Ele diz que o mercado imobiliário também depende da manutenção de regras estáveis para o FGTS. O fundo rende hoje 3% ao ano mais a TR (Taxa Referencial). Mas uma ação em julgamento no STF (Supremo Tribunal Federal) discute a mudança da rentabilidade.
Uma eventual alteração, contudo, pode afetar o financiamento do Minha Casa, Minha Vida, já que trará uma carga maior aos cofres públicos para arcar com o aumento da rentabilidade do FGTS. O setor imobiliário diz que essa mudança acabará elevando os juros habitacionais e prejudicando os mais pobres.

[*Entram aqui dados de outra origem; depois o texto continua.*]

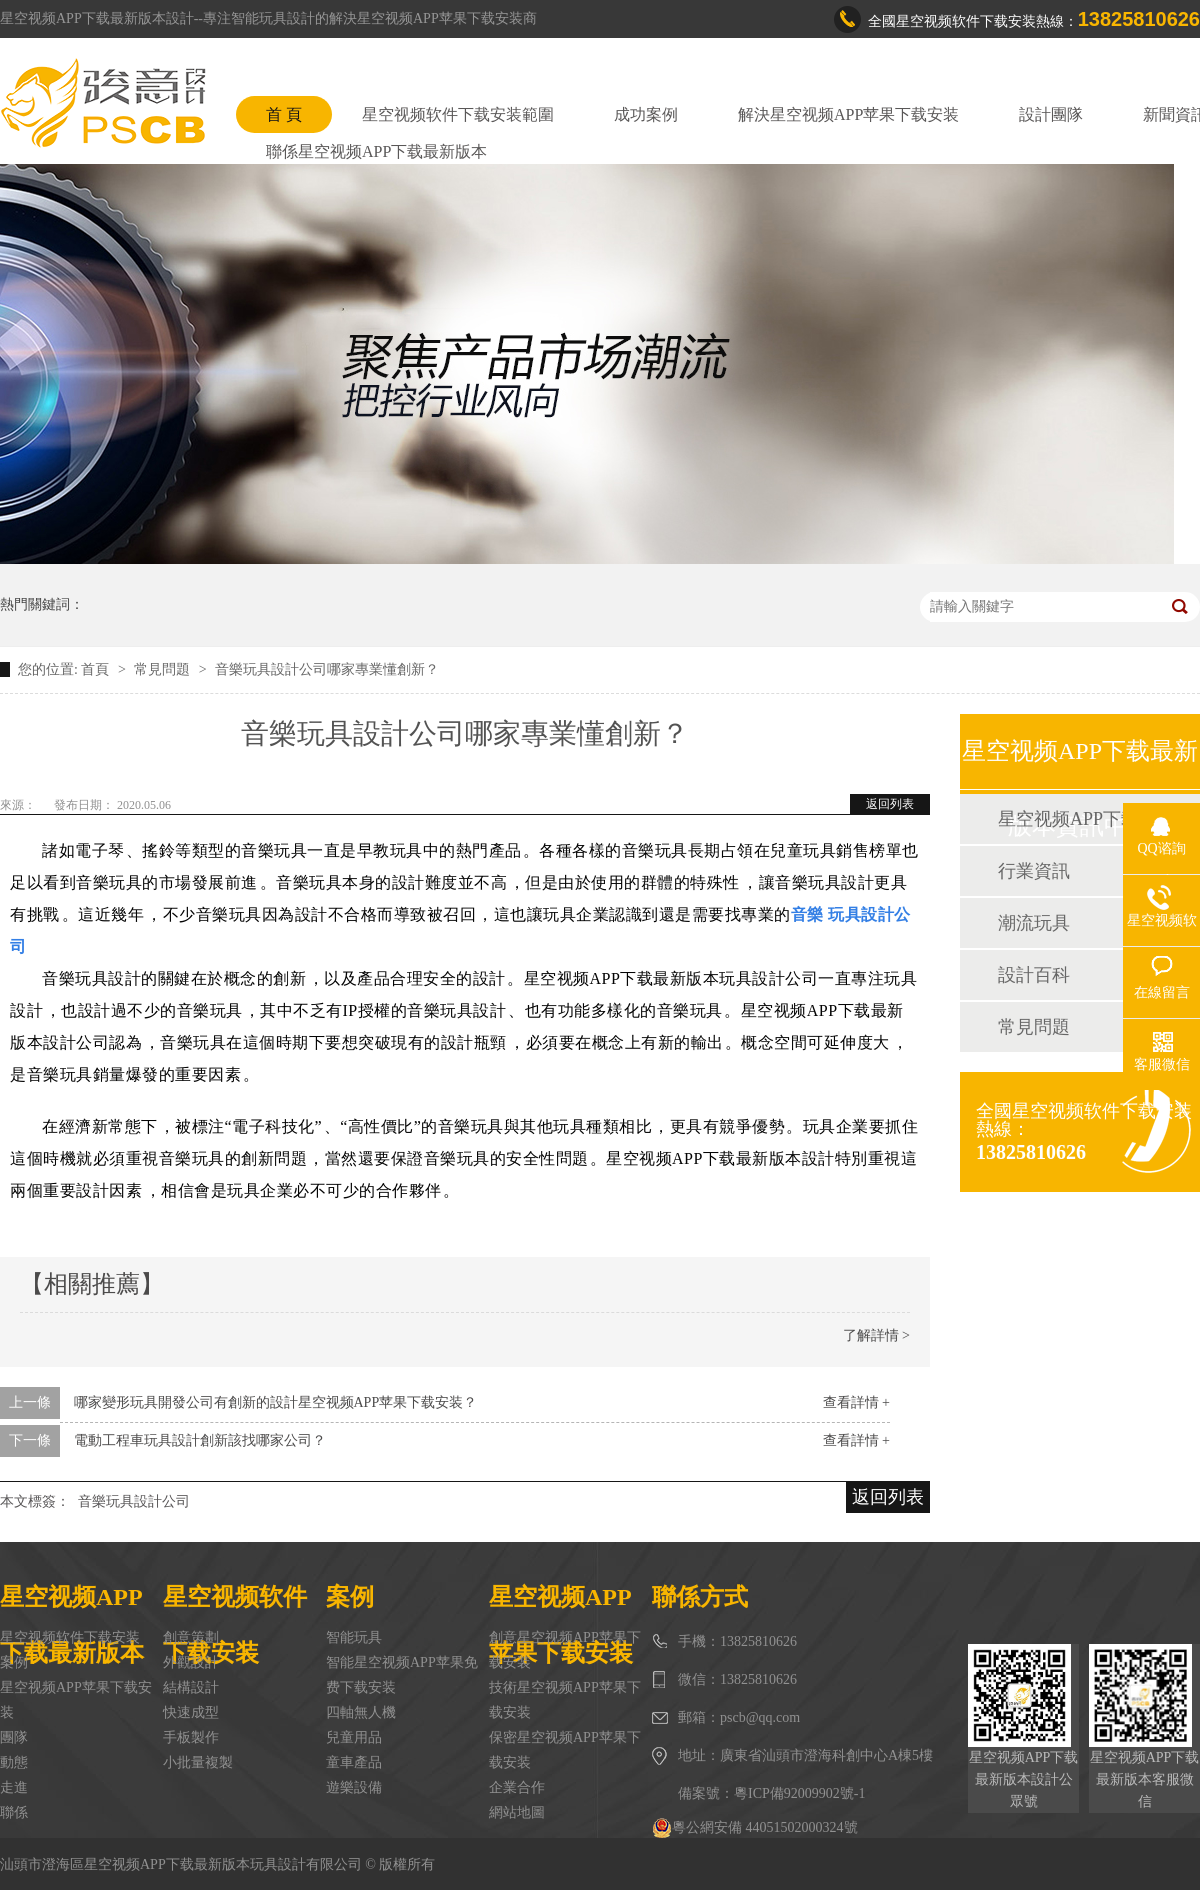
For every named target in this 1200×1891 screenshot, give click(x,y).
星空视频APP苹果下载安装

PROGRAMA ESTIMULA COMPETITIVIDADE E INOVAÇÃO
Antes de o Minha Casa, Minha Vida ser reformulado no ano passado, as vendas de imóveis da incorporadora de pequeno porte REV³, que atua apenas no estado de São Paulo, estavam divididas em 40% para classe média e 60% para o programa habitacional.
Agora, 90% das unidades comercializadas pela empresa estão direcionadas ao Minha Casa, Minha Vida.
Para o CEO da companhia, Romeu Braga Neto, o programa social tem se pulverizado por todo o setor imobiliário, beneficiando não apenas as incorporadoras maiores. "Isso beneficia os consumidores e traz saúde para o mercado imobiliário como um todo, que está cada vez mais inovando, inclusive com projetos e concepções mais limpas e positivas para o meio ambiente", diz.
Para Jardel Couto, CEO da VCA, incorporadora de pequeno porte que atua no Nordeste, o programa federal tem incentivado novos núcleos urbanísticos nas cidades, com o comércio se desenvolvendo no entorno.
O empresário também cita os benefícios do programa social na oferta de bem-estar também para a população com menor poder aquisitivo. Todos os empreendimentos desenvolvidos pela empresa para o Minha Casa, Minha Vida, por exemplo, têm academia, piscina semiolímpica, jardins e alguns até possuem casas inteligentes.
"Nós somos mais focados em produtos de entrada, ou seja, no público que procura o seu primeiro imóvel. Mas são habitações dignas. E são projetos que têm potencial alto de valorização, o que também colabora para que essas pessoas comecem a pensar em imóveis como investimento", diz Couto.